§ Selected text
We gastroenterologists are regularly summoned to bring light into dark places. We are the enlightened ones who illuminate anatomical shadows. Sure, we have ‘tunnel vision’, but we like to believe that we can think broadly and creatively as well. 

We are the scope doctors.
 
unnecessary procedures
Am I Just a Tool?
 
We are commonly consulted by primary care physicians and hospitalists to perform colonoscopies, upper endoscopies (EGDs) of the esophagus and stomach and other gastrointestinal delights.  We deliver a probing element to patient care. 
 
We are called to serve as technicians – plumbers, if you will – although we actually have cognitive knowledge of our specialty. Yes, we can think.  Often, we have tension over what we are asked to do and what we think we should do.
 
Do I think that every procedure I am asked to do is medically necessary?  Of course not.  Before you target me for investigation and professional censure, realize that every physician in America and beyond would fall under indictment.   Indeed, a legal defense often offered by accused individuals is that they have been unfairly and selectively targeted.   For example, if a company’s human resource officer puts an employee on warning for habitual tardiness, her case may be weakened if others who commit the same offense are left alone.
 
So, before you throw me in the dock for pulling the procedure trigger prematurely, I will depose physicians across the land to respond to the following interrogatory. 
  • Have you ever prescribed an antibiotic that was not medically essential?
  • Have you ever admitted an individual to the hospital who could have been safely treated as an out-patient?
  • Has every CAT scan you ordered been medically essential?
  • Has every cardiac stent you have placed been in accordance with best practices?
  • Do you consistently practice evidence based medicine?
  • Has every batch of chemotherapy you prescribed been reasonably shown to improve patients’ lives?
My point is that the system is riddled with overdiagnosis and overtreatment and it won’t be easy to clean the rot out.  While physicians have responsibility here, they are not exclusively culpable.  Indeed, no player at the table has clean hands.  Whistleblower readers have endured many posts on these issues.  Those who are new to this blog, can’t even imagine what they have been missing and are encouraged to invest the time necessary to memorize prior posts.

§ Excerpted records

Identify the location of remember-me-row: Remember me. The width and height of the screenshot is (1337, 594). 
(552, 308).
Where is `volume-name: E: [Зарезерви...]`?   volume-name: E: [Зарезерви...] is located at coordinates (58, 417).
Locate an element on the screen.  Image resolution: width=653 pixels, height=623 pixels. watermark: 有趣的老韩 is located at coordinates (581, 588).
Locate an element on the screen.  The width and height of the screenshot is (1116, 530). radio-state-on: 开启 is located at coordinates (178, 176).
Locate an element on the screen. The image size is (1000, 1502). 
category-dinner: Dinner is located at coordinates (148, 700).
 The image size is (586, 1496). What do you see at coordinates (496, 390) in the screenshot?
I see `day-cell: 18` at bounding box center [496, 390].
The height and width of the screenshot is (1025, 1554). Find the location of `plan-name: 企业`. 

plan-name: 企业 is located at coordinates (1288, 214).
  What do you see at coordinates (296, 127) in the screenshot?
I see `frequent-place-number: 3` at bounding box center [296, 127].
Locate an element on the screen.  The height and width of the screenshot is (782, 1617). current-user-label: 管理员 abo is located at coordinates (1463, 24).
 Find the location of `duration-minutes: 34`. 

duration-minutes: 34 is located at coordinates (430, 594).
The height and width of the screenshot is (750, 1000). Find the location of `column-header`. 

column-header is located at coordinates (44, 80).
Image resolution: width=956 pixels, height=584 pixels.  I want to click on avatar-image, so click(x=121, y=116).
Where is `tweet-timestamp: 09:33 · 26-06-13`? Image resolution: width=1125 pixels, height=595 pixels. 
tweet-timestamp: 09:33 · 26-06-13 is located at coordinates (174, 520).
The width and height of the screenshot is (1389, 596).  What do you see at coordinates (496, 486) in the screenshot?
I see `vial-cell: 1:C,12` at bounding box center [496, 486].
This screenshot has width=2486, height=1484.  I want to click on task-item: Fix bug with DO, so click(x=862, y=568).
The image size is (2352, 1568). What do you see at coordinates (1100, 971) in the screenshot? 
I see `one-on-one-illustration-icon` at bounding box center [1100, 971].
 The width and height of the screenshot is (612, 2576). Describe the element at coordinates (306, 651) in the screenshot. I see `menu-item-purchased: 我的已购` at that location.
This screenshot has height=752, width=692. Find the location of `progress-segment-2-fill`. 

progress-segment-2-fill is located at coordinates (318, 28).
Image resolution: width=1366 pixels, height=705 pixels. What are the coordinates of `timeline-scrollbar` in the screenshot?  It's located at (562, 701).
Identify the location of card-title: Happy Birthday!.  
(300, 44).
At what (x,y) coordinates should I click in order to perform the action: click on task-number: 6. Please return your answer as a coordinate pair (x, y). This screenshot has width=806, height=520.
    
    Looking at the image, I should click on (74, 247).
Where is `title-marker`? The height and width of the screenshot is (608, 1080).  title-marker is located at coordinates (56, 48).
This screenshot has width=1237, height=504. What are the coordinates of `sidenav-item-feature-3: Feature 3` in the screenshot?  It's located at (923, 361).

§ Assigned task A
Could you quote the stretch of the post on gastroenterologists from "We gastroenterologists are" through "creatively as well."?
§ Assigned task B
What comes next in the post on gastroenterologists? Continue it from its last sentence.

§ Exercise output A
We gastroenterologists are regularly summoned to bring light into dark places. We are the enlightened ones who illuminate anatomical shadows. Sure, we have ‘tunnel vision’, but we like to believe that we can think broadly and creatively as well.

§ Exercise output B
I wish that physicians who consult me would ask more often for my head and not just for my hands.  Typically, we are asked specifically to do a colonoscopy or some other procedure.  We usually acquiesce in the same manner that radiologists perform every x-ray test that they are asked to do, whether it is needed or not. If you order an ultrasound of the gallbladder, it will be done even if it makes no medical sense.  (Good doctors consult regularly with radiologists in advance so the correct radiology exam can be arranged.  Radiologists, who can also think, find these conversations to be useful and refreshing.   In my case, they have often spared my patient from the wrong test.)  Referring physicians order a colonoscopy in the same manner that they order a chest x-ray.  They expect that the test will be done on demand.   A scope, however, unlike an x-ray, has risk of harm and should not be blithely done. 
 
Medicine is not a math problem that has a single solution.  Just because I might not advise a colonoscopy that another physician has requested doesn’t mean the procedure is a wrong choice.  There’s nuance and judgment in the medical world.  Of course, if a procedure would be reckless or idiotic, then we keep our scope securely holstered.
 
On those occasions when my opinion is being sought, I consider a few issues before greasing up the scope.
  • Is the scope essential to the patient’s care?
  • Is there a safer alternative to answer the clinical question?
  • When should the procedure occur?  (We are often asked to do routine procedures on very sick hospital patients that should be deferred until after the patient is discharge and has recovered.)
  • Has the patient provided informed consent to proceed?
Do you want my advice or don’t you?   Or, am I just a tool using tools?